Xuan Ji, J. David Neelin and C. Roberto Mechoso, 2014:
J. Clim., submitted 10/14.
Preprint (4.6 MB).
Abstract Although sea level pressure (SLP) anomalies in the Western Pacific have long been recognized as an integral part of the classic Southern Oscillation pattern associated with ENSO, there is an unresolved question regarding the dynamics that maintain these. Traditional studies of the ENSO response in the tropics assume a single deep baroclinic mode associated with the tropospheric temperature anomalies. However, the SLP anomalies in the western Pacific are spatially well separated from the baroclinic signal in the NCEP-NCAR reanalysis, CMIP5 models, and an intermediate complexity model [a quasi-equilibrium tropical circulation model (QTCM)]. Separation of the SLP anomalies into their baroclinic and barotropic components indicates that while the baroclinic components are fundamental contributors to ENSO anomalies in the central and eastern Pacific (coincident with the temperature anomalies), the barotropic components provide the primary contributions in the western Pacific.
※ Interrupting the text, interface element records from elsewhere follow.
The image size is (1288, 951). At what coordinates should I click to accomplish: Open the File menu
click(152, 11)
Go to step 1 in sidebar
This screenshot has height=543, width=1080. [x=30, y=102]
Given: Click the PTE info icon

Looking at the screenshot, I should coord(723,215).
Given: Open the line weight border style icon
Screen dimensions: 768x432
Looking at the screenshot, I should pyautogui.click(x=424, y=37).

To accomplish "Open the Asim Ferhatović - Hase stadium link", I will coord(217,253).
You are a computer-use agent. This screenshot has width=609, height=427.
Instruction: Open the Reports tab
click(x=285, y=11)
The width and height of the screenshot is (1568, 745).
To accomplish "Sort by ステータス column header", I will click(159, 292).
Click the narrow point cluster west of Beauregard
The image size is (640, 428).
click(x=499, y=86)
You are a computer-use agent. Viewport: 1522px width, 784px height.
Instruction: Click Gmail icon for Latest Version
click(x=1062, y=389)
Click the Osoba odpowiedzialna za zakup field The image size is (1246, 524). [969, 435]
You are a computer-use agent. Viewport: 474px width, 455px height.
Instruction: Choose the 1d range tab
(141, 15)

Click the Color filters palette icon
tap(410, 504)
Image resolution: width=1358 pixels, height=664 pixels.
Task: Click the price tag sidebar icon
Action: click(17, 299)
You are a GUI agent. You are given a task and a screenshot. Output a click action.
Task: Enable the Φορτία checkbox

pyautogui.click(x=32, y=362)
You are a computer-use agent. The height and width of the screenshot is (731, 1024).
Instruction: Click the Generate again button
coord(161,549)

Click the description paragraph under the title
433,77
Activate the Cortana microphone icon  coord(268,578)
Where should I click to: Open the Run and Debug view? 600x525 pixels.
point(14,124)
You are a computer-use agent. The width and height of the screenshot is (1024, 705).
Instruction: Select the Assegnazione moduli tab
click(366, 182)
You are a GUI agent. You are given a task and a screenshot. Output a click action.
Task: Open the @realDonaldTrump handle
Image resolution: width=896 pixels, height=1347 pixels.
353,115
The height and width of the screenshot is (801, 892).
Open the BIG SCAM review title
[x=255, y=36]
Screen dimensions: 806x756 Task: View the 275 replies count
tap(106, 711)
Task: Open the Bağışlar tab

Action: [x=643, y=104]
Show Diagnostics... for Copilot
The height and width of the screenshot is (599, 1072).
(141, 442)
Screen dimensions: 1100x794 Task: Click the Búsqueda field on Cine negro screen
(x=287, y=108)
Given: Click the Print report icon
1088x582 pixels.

To demonstrate the roles of baroclinic and barotropic modes in ENSO teleconnections within the tropics, a series of QTCM experiments is performed, where anomalies in the interactions between baroclinic and barotropic modes are suppressed over increasingly wider latitudinal bands in the tropical Pacific. If this suppression is done in the 15°N-15°S band, the pressure signals in the western Pacific are only partly removed, whereas if it is done in the 30°N-30°S band, the anomalies in the western Pacific are almost entirely removed. This suggests the following pathway: interactions with SST anomalies create the baroclinic response in the central and Eastern Pacific, but baroclinic-barotropic interactions, arising substantially in the subtropical Pacific, generate a barotropic response that yields the SLP anomalies in the western Pacific.
Citation Ji, X., J. D. Neelin and C. R. Mechoso, 2014: Sea Level Pressure Anomalies in the Western Pacific during El Niño: Why are they there? J. Climate, submitted 10/14.